**Aim of the exercise**
Look below for the line containing "Shop op kleur (331, 145)"; from there, print each line exactly up to and including the line containing "universene (372, 296)", and stop.

——

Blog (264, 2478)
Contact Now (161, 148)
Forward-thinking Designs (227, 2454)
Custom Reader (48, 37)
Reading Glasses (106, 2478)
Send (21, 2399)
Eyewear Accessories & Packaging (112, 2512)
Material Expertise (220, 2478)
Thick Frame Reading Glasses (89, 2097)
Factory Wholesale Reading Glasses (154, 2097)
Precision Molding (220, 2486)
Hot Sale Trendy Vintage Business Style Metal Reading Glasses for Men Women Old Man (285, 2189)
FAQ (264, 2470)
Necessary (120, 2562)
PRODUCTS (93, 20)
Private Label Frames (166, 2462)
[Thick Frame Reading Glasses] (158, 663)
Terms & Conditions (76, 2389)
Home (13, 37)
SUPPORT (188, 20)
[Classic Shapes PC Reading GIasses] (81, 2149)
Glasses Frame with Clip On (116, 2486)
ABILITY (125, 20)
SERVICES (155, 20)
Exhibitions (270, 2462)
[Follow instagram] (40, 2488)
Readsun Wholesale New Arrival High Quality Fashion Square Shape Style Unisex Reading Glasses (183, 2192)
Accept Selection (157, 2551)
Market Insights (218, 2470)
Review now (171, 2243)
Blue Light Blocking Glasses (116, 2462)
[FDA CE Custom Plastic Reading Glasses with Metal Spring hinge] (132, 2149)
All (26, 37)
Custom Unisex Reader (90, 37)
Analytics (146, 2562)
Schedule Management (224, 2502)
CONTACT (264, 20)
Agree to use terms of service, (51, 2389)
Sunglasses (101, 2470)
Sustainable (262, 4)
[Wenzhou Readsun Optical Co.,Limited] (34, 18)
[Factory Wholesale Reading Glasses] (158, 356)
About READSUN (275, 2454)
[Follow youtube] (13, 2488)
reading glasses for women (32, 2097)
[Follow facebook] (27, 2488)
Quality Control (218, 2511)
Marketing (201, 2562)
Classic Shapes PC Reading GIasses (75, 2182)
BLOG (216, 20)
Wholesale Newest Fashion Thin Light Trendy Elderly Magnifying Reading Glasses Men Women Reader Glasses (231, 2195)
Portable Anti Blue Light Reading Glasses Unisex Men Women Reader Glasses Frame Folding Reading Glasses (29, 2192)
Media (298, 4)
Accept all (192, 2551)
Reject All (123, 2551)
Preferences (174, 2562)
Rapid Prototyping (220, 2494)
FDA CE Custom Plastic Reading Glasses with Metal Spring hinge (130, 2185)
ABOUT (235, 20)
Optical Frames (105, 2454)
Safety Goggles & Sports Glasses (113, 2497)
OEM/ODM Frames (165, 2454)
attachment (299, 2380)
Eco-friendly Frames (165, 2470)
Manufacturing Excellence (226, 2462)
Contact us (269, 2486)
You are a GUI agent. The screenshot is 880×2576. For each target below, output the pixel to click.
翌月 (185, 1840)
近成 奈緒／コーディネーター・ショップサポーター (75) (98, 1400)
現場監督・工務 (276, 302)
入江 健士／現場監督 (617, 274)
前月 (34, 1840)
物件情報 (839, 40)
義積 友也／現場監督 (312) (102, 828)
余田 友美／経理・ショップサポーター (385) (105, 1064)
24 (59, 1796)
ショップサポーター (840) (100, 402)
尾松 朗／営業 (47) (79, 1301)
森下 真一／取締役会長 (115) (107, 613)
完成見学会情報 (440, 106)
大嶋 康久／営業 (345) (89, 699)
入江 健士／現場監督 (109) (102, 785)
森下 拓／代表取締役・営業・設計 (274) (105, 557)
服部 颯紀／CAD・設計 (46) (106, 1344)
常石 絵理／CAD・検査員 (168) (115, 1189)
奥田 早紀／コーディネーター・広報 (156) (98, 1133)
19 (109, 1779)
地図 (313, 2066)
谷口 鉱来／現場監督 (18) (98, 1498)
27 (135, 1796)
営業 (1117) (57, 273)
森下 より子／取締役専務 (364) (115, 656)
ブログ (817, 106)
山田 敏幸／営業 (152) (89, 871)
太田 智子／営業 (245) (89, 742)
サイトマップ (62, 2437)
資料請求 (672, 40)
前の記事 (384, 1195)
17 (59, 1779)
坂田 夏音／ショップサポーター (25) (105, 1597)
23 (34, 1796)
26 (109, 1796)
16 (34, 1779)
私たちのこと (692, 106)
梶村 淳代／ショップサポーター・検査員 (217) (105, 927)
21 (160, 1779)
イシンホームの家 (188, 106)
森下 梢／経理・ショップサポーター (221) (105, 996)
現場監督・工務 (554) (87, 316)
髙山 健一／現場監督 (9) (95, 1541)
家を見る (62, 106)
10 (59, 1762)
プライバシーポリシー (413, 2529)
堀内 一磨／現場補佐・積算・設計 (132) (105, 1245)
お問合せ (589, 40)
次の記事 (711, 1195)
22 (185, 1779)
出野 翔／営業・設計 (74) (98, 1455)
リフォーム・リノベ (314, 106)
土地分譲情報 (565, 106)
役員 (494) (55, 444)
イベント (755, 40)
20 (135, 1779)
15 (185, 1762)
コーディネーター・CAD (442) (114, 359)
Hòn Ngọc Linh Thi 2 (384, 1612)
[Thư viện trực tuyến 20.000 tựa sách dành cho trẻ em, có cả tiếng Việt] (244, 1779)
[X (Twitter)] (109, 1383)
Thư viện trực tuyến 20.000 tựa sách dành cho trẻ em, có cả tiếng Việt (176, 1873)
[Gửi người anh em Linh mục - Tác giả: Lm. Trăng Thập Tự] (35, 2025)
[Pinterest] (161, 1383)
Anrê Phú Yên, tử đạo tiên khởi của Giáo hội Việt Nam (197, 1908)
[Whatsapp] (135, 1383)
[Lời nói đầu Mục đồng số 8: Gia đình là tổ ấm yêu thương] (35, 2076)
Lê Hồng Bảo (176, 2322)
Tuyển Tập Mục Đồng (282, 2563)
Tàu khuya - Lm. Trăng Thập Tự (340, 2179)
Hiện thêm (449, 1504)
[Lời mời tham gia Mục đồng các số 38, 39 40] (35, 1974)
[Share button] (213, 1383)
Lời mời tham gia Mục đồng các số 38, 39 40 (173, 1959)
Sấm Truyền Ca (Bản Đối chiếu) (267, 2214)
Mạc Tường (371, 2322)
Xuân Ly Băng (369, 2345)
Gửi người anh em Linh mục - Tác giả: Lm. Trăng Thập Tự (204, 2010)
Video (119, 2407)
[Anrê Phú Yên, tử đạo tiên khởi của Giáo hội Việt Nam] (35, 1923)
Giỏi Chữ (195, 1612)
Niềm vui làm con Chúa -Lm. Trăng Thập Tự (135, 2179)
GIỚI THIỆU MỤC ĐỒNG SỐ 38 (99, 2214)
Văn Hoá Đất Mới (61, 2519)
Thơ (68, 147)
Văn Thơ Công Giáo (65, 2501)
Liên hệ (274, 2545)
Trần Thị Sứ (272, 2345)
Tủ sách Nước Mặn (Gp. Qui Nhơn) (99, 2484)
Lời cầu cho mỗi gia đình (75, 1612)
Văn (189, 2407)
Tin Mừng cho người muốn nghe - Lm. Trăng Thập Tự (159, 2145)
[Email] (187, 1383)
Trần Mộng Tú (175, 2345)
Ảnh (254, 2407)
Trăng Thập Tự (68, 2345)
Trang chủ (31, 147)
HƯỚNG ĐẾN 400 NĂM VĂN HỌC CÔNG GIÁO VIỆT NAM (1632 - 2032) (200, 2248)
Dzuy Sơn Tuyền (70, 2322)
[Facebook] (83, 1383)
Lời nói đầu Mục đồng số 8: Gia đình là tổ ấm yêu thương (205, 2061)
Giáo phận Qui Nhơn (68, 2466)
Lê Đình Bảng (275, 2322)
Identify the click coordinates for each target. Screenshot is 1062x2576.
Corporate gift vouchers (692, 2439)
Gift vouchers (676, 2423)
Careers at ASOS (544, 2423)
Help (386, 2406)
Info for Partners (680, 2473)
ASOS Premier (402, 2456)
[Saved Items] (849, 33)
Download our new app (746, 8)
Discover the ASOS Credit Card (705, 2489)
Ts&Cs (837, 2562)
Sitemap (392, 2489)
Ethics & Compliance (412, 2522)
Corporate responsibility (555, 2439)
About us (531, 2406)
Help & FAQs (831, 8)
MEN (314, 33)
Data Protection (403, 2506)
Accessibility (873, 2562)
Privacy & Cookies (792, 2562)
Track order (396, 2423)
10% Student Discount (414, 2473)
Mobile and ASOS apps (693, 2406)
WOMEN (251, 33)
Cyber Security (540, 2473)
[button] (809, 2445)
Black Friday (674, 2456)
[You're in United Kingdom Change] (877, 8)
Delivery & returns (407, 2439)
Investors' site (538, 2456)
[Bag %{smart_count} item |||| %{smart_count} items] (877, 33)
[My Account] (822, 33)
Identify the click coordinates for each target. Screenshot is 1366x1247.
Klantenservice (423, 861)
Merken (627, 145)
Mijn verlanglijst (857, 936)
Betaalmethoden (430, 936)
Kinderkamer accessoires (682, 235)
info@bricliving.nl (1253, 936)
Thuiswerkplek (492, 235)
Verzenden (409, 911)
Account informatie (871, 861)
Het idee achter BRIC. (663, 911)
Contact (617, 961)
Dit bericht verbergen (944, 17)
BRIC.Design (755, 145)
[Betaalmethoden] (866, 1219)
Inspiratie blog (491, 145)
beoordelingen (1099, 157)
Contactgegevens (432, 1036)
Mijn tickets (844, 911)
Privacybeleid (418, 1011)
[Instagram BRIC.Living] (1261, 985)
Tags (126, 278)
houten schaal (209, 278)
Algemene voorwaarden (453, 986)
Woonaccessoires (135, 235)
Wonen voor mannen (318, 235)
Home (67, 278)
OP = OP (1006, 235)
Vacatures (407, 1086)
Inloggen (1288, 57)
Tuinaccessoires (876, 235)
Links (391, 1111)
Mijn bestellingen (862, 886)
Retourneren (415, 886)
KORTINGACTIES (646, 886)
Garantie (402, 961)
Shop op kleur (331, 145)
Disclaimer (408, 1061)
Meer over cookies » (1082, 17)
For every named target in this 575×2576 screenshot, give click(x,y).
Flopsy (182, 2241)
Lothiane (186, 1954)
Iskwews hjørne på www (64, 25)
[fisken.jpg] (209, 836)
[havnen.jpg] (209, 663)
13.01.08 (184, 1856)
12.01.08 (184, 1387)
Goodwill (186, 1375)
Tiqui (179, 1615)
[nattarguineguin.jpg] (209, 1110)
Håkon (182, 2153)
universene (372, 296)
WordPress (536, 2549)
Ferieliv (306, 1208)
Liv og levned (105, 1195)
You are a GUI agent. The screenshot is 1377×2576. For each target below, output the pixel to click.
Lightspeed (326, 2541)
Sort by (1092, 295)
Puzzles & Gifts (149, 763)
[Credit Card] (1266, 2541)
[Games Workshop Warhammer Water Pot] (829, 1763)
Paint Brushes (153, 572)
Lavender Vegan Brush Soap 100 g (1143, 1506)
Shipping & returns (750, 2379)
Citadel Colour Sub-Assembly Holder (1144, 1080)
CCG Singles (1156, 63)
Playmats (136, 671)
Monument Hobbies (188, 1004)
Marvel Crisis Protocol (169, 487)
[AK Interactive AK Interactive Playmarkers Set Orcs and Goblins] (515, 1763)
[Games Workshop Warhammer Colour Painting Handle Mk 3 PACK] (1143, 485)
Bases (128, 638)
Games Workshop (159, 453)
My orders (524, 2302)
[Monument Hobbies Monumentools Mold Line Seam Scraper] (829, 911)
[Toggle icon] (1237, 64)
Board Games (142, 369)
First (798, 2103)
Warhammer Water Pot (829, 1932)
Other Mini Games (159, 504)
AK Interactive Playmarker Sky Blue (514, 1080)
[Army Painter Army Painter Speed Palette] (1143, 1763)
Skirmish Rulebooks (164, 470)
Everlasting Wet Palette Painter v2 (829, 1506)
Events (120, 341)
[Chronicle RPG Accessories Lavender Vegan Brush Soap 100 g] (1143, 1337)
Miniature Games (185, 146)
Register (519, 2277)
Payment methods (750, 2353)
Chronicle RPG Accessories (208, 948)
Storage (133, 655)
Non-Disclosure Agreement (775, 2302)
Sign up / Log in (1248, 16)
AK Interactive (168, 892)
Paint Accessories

——

**Output of the task**
Shop op kleur (331, 145)
Disclaimer (408, 1061)
Meer over cookies » (1082, 17)
For every named target in this 575×2576 screenshot, give click(x,y).
Flopsy (182, 2241)
Lothiane (186, 1954)
Iskwews hjørne på www (64, 25)
[fisken.jpg] (209, 836)
[havnen.jpg] (209, 663)
13.01.08 (184, 1856)
12.01.08 (184, 1387)
Goodwill (186, 1375)
Tiqui (179, 1615)
[nattarguineguin.jpg] (209, 1110)
Håkon (182, 2153)
universene (372, 296)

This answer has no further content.